THE DATA:
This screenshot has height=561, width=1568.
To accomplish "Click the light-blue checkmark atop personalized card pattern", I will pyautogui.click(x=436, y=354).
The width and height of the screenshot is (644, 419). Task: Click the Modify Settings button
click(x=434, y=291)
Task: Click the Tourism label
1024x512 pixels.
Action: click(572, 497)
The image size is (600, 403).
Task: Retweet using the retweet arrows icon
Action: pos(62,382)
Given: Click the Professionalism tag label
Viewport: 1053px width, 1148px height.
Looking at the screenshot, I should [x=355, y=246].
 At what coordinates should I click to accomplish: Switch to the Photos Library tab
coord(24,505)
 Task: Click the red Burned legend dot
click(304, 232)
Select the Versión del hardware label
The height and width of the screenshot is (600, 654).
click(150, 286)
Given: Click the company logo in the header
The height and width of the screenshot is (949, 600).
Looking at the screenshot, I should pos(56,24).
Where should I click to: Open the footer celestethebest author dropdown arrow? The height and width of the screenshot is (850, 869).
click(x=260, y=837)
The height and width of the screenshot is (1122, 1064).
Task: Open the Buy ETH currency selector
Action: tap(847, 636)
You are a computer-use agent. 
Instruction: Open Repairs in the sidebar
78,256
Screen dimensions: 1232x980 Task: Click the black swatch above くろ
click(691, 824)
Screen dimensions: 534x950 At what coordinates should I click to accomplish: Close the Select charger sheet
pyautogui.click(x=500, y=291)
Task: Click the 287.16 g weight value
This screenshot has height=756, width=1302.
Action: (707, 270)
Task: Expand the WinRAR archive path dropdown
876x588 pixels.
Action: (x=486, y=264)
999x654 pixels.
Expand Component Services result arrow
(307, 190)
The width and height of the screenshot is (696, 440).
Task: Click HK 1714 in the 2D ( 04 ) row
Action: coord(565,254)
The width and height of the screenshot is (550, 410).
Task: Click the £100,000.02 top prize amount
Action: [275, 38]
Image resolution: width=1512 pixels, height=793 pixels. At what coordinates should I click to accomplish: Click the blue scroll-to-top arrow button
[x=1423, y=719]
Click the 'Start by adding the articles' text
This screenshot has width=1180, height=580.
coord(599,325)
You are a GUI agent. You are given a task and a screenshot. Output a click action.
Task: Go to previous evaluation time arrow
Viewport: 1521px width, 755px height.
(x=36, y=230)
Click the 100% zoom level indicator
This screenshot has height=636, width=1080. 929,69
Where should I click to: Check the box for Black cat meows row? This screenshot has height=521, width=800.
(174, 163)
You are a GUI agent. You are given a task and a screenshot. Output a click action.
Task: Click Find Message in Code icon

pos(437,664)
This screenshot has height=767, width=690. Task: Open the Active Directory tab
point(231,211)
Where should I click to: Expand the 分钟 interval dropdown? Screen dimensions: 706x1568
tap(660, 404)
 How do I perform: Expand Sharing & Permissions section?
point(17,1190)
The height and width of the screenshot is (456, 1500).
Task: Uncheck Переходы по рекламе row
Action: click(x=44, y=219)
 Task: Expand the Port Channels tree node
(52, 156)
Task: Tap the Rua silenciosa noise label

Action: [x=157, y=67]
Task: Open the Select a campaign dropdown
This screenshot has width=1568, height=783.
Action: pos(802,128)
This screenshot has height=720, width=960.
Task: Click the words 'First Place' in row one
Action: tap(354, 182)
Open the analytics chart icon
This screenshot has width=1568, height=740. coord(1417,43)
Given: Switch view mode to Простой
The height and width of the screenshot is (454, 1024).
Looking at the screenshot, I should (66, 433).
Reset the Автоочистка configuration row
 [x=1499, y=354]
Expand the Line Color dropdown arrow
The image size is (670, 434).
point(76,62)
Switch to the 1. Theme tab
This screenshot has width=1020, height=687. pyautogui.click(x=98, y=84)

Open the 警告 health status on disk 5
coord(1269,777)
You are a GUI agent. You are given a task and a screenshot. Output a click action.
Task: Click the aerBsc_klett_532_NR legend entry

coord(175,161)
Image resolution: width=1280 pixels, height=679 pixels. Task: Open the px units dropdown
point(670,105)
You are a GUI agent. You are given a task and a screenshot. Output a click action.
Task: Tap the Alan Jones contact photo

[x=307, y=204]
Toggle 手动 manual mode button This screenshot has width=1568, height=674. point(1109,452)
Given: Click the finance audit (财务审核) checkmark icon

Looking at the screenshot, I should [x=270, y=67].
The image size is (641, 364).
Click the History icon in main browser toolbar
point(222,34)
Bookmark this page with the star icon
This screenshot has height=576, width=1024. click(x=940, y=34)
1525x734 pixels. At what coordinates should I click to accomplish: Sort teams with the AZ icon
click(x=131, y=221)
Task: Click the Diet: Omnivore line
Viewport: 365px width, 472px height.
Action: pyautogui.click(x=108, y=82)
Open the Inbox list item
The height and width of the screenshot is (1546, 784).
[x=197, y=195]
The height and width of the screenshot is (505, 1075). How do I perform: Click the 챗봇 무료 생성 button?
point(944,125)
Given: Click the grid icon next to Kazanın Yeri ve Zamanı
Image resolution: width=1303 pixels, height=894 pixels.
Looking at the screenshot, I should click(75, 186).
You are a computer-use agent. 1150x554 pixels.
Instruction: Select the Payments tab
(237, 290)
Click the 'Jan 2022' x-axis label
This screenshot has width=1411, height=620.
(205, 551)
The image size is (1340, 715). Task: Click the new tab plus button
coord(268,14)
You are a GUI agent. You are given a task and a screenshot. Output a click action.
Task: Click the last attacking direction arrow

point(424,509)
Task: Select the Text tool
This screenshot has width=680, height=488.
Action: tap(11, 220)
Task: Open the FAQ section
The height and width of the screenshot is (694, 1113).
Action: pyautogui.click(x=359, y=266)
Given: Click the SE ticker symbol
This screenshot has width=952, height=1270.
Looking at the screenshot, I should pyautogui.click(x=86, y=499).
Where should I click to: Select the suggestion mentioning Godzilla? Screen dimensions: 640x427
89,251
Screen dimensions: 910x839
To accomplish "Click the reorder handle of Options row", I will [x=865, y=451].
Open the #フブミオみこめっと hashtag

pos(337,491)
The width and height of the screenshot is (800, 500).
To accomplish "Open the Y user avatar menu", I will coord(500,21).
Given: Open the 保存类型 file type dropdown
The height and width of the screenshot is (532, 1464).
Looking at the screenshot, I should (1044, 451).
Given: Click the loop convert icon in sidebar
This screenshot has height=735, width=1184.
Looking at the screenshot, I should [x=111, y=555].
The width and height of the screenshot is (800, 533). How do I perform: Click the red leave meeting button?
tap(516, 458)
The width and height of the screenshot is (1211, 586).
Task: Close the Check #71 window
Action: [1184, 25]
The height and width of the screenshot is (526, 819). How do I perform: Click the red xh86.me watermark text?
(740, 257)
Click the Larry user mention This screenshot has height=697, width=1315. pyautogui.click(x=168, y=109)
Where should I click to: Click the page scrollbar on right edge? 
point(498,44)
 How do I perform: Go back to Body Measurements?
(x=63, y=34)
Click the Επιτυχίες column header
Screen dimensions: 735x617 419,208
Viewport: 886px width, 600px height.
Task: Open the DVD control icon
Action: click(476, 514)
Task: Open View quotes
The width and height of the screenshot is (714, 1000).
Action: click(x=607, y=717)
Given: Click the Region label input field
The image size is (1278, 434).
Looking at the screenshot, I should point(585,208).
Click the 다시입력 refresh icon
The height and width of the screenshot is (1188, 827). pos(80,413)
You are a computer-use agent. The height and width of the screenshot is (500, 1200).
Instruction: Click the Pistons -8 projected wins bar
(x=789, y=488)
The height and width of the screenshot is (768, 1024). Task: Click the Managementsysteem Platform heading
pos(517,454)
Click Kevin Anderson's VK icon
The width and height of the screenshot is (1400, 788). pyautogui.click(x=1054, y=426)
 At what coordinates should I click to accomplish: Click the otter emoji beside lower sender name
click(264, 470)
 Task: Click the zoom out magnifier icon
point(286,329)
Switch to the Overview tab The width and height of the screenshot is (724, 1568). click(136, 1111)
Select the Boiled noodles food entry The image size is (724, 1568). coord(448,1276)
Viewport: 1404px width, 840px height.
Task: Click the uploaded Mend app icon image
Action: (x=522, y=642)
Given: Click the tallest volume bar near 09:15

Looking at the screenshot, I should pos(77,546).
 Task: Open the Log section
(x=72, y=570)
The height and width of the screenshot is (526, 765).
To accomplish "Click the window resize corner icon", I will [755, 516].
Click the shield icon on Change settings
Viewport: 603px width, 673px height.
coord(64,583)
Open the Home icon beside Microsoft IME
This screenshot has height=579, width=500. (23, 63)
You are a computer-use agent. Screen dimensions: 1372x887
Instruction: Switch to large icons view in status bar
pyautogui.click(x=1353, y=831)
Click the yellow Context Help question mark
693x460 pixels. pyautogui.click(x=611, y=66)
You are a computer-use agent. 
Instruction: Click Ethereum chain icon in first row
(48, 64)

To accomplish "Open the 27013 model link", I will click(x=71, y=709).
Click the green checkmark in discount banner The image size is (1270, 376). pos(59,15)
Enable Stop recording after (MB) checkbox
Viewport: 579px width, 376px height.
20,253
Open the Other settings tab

WORK TO BE COMPLETED:
Reproduce exactly, and with no other material, the lines between those holding "Open the 警告 health status on disk 5" and "You are a computer-use agent. 1150x554", inclusive.

ANSWER:
Open the 警告 health status on disk 5
coord(1269,777)
You are a GUI agent. You are given a task and a screenshot. Output a click action.
Task: Click the aerBsc_klett_532_NR legend entry

coord(175,161)
Image resolution: width=1280 pixels, height=679 pixels. Task: Open the px units dropdown
point(670,105)
You are a GUI agent. You are given a task and a screenshot. Output a click action.
Task: Tap the Alan Jones contact photo

[x=307, y=204]
Toggle 手动 manual mode button This screenshot has width=1568, height=674. point(1109,452)
Given: Click the finance audit (财务审核) checkmark icon

Looking at the screenshot, I should [x=270, y=67].
The image size is (641, 364).
Click the History icon in main browser toolbar
point(222,34)
Bookmark this page with the star icon
This screenshot has height=576, width=1024. click(x=940, y=34)
1525x734 pixels. At what coordinates should I click to accomplish: Sort teams with the AZ icon
click(x=131, y=221)
Task: Click the Diet: Omnivore line
Viewport: 365px width, 472px height.
Action: pyautogui.click(x=108, y=82)
Open the Inbox list item
The height and width of the screenshot is (1546, 784).
[x=197, y=195]
The height and width of the screenshot is (505, 1075). How do I perform: Click the 챗봇 무료 생성 button?
point(944,125)
Given: Click the grid icon next to Kazanın Yeri ve Zamanı
Image resolution: width=1303 pixels, height=894 pixels.
Looking at the screenshot, I should click(75, 186).
You are a computer-use agent. 1150x554 pixels.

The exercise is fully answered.